TO DO
Return the lines from the one containing "You are a GUI" to the one containing "click(7, 13)", inclusive, reproducing them verbatim.
EXTRACTED DATA start
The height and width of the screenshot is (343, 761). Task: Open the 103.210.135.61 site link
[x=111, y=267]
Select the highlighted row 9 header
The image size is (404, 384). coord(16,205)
EXTRACTED DATA end
EXTRACTED DATA start
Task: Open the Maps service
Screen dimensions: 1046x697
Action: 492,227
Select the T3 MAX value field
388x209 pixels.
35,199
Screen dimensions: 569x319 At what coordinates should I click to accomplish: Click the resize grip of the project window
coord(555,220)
EXTRACTED DATA end
EXTRACTED DATA start
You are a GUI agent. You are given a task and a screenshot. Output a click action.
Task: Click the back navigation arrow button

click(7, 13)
EXTRACTED DATA end
RESULT OF THIS EXERCISE
You are a GUI agent. You are given a task and a screenshot. Output a click action.
Task: Click the back navigation arrow button

click(7, 13)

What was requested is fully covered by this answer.